▸ Instructions for the task:
The lines to copy are those in the records below that hold the word "profile".

▸ Extracted material:
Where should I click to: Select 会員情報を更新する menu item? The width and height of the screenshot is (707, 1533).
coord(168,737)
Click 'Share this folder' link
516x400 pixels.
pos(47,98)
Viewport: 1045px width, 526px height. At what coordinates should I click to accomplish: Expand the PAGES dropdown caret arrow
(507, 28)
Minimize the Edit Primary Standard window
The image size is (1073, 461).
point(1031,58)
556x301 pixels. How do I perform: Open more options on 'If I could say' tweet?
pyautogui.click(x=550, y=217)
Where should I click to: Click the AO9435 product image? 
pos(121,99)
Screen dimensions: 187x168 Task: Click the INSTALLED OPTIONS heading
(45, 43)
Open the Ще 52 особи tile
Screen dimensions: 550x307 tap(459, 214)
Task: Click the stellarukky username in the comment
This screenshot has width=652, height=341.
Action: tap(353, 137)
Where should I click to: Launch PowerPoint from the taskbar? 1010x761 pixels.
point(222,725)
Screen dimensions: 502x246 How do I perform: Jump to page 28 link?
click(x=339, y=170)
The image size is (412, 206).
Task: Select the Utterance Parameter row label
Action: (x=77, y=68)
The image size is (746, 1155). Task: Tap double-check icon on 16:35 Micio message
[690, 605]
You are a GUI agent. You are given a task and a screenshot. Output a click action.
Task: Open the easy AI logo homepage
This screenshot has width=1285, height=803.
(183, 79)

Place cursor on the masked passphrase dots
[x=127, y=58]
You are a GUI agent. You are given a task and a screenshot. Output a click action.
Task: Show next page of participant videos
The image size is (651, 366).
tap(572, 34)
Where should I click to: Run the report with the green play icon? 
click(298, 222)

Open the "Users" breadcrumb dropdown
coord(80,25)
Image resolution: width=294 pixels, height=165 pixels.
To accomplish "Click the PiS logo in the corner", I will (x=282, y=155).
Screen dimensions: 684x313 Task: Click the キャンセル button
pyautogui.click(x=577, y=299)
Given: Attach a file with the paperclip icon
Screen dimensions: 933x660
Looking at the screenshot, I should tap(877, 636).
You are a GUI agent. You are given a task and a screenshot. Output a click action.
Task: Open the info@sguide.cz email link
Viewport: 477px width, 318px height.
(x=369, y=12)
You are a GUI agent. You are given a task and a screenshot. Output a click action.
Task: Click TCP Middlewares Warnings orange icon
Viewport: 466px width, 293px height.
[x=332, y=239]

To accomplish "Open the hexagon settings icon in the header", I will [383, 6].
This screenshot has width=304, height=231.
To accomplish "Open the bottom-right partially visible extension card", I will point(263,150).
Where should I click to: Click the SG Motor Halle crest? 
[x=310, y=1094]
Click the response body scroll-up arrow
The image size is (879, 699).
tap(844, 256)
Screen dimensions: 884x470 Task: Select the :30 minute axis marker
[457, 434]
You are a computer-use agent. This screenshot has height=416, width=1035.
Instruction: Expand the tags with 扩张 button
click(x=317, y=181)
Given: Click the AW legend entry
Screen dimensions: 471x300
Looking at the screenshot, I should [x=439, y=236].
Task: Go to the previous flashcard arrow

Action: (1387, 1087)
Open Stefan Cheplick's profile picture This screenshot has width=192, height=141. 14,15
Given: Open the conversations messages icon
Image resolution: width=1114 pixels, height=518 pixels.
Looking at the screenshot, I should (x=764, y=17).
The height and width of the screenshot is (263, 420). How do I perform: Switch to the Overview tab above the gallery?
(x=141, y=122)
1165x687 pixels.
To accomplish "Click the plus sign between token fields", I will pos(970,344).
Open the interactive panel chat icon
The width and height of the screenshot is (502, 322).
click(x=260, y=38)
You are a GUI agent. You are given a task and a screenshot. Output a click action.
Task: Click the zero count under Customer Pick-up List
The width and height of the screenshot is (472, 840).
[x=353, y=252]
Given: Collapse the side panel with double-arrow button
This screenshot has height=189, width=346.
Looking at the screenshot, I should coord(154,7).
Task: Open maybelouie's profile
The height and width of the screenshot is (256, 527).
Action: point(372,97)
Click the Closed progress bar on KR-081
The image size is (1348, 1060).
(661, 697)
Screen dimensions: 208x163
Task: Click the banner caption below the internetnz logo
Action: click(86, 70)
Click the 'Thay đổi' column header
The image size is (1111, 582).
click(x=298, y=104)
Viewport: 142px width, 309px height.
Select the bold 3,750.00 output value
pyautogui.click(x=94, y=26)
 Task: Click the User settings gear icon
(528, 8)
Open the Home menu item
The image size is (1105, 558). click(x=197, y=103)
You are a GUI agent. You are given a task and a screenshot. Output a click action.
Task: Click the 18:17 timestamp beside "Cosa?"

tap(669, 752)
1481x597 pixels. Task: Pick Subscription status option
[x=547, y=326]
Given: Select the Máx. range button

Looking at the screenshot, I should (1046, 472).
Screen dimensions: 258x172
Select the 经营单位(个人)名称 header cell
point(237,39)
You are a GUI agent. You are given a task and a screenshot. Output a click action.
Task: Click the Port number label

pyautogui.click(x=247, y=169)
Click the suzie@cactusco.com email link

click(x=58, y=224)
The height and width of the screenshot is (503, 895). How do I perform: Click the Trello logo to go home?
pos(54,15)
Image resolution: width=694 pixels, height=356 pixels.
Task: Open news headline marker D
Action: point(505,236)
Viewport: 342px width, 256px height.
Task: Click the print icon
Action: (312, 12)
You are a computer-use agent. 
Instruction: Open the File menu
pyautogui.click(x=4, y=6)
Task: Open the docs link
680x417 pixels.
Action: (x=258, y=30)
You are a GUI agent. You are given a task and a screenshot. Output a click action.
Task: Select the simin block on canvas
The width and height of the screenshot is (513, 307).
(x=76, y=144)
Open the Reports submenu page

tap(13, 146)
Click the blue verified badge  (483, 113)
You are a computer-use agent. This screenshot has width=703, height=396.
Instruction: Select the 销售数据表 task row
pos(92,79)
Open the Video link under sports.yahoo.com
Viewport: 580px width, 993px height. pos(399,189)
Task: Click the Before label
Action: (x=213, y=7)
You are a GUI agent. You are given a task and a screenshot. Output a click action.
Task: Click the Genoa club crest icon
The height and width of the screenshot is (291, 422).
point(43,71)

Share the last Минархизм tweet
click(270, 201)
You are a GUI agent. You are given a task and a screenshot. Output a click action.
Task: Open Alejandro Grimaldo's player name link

▸ Exercise result:
Open Stefan Cheplick's profile picture This screenshot has width=192, height=141. 14,15
Task: Open maybelouie's profile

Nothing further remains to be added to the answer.